The trend is worsening too. Over $5 trillion in brand new debt has been wracked up in the first three quarters of 2016. The year is on course to defeat the prior 2006 all time high. Countries from Japan to South Korea to Italy have broken their records for levels of public debt.

These international debt levels do not even take into account other underfunded future obligations for pension and healthcare programs. Dalio said it best when he reminded the crowd of an embarrassing truth they already know. “There are too many promises that can’t be kept, not only in the form of debt, but also in the form of health care and pension costs.”

You may shrug this off as a foreign issue. While this is a global problem, it is also dangerously an American one. The 2016 fiscal year for the U.S. government represented the third biggest growth in the federal debt in all of American history. The only two times that beat it were the years of the financial crisis and Great Recession.
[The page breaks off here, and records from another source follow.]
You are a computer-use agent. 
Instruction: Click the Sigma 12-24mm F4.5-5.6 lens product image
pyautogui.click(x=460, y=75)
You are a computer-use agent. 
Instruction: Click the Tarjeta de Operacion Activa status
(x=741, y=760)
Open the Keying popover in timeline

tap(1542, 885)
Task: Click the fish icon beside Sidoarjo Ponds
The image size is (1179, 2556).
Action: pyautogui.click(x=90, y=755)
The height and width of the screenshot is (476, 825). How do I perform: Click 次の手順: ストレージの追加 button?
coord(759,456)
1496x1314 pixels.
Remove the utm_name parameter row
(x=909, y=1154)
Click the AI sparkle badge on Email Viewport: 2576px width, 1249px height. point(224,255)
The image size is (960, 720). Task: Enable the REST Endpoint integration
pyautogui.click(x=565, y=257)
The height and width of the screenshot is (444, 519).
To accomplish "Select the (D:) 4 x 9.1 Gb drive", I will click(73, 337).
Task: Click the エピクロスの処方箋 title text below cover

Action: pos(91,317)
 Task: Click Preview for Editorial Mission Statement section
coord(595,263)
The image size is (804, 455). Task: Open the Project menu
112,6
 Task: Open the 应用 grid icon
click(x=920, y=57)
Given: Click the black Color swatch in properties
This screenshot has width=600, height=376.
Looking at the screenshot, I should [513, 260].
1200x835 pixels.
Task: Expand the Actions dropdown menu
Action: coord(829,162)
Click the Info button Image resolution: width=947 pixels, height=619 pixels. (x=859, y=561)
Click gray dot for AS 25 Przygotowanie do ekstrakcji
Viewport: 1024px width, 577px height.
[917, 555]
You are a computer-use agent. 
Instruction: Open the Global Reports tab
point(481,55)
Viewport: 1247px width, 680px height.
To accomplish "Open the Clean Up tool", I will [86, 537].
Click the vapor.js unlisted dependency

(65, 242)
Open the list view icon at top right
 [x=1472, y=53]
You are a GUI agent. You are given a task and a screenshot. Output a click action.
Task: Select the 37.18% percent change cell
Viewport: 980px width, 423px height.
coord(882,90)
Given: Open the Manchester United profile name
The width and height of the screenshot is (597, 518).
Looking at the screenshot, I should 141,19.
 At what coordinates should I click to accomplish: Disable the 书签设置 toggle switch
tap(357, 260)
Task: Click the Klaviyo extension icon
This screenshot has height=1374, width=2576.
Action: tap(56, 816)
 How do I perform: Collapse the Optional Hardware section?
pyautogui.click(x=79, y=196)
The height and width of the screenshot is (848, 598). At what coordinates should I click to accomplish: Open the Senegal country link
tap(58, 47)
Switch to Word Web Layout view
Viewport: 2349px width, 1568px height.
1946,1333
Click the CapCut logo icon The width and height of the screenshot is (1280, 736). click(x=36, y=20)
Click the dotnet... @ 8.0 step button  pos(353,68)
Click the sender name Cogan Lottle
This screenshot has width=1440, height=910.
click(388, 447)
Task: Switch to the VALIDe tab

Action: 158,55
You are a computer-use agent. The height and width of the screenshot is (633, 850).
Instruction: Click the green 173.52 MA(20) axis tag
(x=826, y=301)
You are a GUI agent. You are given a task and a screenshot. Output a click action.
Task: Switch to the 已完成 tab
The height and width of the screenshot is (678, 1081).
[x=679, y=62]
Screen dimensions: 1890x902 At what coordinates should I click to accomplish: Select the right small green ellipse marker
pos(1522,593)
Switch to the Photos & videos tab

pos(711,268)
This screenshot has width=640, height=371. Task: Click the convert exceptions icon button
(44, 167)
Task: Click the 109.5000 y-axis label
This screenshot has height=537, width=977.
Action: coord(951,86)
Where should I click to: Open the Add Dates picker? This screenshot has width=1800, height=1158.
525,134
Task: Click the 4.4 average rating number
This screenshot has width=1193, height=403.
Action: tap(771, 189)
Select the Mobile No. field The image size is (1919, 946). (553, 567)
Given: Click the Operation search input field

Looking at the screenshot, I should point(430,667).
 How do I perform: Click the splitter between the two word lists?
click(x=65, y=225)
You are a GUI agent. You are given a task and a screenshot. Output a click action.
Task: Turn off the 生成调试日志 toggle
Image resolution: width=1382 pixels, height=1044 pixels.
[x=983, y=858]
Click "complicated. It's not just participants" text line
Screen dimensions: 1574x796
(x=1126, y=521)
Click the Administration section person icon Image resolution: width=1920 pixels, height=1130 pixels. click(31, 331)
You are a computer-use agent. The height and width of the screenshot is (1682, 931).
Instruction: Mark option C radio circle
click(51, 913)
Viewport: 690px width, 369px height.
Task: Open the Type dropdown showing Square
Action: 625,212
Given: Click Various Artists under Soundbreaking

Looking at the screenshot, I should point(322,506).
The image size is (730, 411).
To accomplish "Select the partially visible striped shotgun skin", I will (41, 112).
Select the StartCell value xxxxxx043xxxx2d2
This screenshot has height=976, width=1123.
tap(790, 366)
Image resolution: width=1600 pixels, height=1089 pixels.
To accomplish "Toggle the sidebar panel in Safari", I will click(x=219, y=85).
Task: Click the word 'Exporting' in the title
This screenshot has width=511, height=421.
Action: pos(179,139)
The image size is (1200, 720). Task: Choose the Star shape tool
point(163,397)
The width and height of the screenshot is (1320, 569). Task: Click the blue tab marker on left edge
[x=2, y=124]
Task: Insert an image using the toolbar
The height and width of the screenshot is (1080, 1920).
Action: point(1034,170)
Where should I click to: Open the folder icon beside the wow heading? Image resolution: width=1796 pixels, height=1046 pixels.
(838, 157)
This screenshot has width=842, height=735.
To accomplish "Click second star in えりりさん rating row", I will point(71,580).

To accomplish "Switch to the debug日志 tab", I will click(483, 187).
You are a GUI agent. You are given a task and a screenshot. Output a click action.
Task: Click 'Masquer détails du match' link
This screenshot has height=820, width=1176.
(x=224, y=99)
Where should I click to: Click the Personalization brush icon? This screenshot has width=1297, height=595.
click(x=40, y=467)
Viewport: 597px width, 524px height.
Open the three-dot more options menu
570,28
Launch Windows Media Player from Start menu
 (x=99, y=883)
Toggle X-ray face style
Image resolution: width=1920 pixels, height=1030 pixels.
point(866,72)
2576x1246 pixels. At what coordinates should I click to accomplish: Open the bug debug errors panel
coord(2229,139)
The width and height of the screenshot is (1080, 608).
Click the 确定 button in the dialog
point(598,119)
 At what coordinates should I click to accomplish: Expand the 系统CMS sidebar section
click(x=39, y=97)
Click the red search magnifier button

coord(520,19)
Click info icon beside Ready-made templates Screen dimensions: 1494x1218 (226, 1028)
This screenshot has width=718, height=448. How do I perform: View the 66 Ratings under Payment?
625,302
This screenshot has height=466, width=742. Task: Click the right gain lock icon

The problem is that 2016 was not a year of financial crisis. It represented a year of growth in the world economy, the U.S., and the developed world. Despite this, corporate debt for the year also has broken its old record, as have credit card and student debt in the U.S. As Dalio has warned, debt is now in a major bubble itself.

When you see this bubble pop and/or interest rates rise (one will likely cause the other), the U.S. and other heavily indebted nations will no longer be able to service the interest on their debts, let alone hope to repay them.

On top of this, the major economies’ central banks have printed enormous quantities of money by expanding their balance sheets to all time highs (including the Federal Reserve, the European Central Bank, the People’s Bank of China, the Bank of Japan, the Swiss National Bank, and the Bank of England). As they are all in over their heads, this could cause major global inflation at the same time.